WORK ITEM: Out of the material that follows, write out exactly the lines from the line with "Image resolution: width=1024" to the line with "Choose Direct - specific people link type", both ends included, and no others.

STORED DATA:
◇ ◇ ◇

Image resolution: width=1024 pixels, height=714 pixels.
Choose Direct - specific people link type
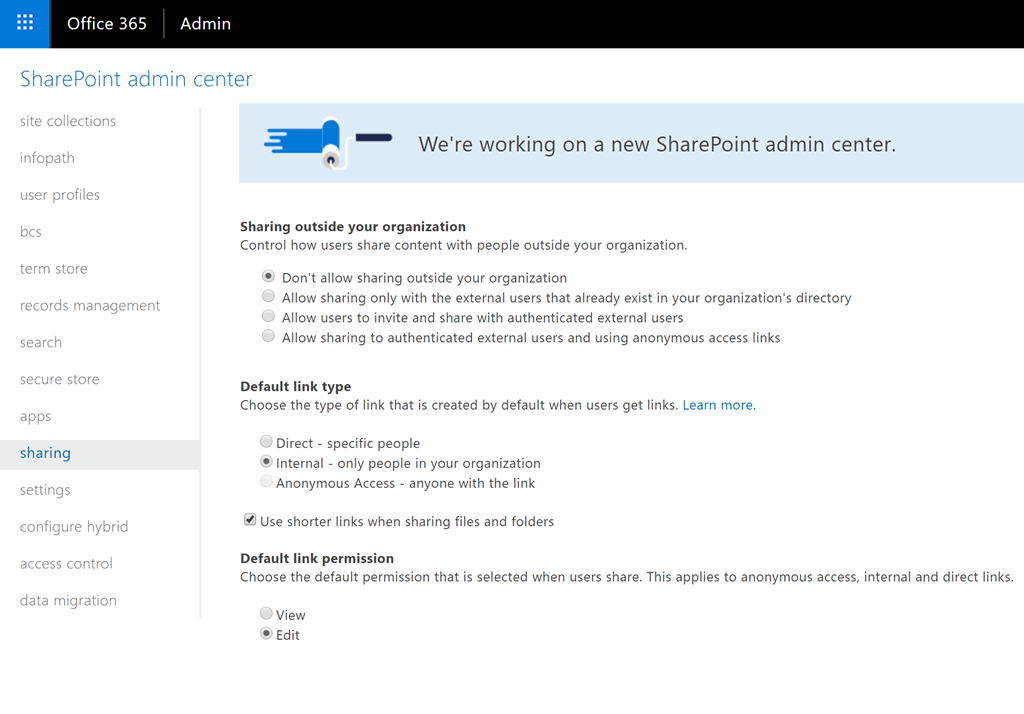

◇ ◇ ◇

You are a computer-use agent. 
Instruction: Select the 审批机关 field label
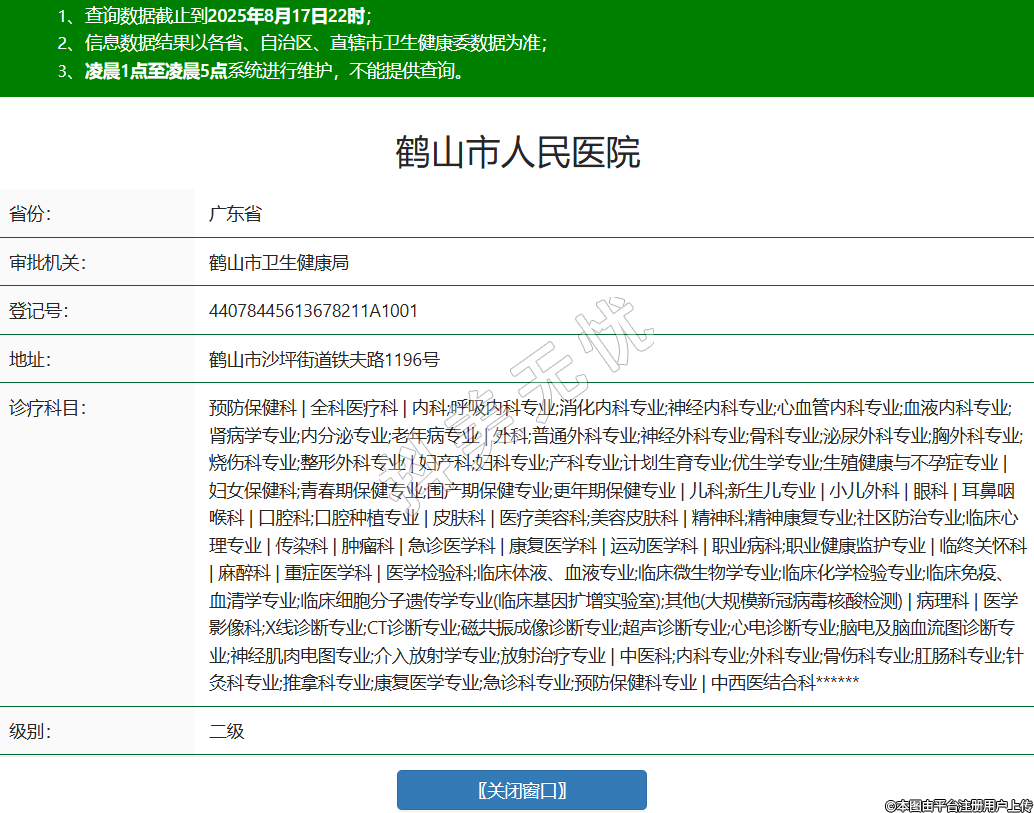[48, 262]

◇ ◇ ◇

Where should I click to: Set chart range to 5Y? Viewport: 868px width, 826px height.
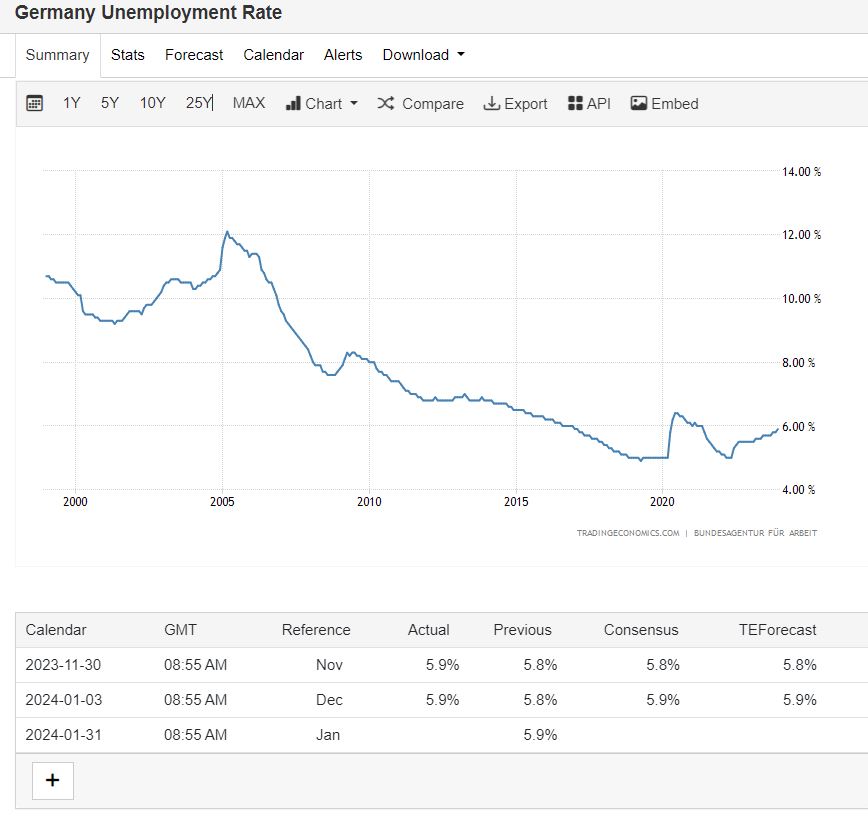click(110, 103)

◇ ◇ ◇

RESPONSE AREA:
Image resolution: width=1024 pixels, height=714 pixels.
Choose Direct - specific people link type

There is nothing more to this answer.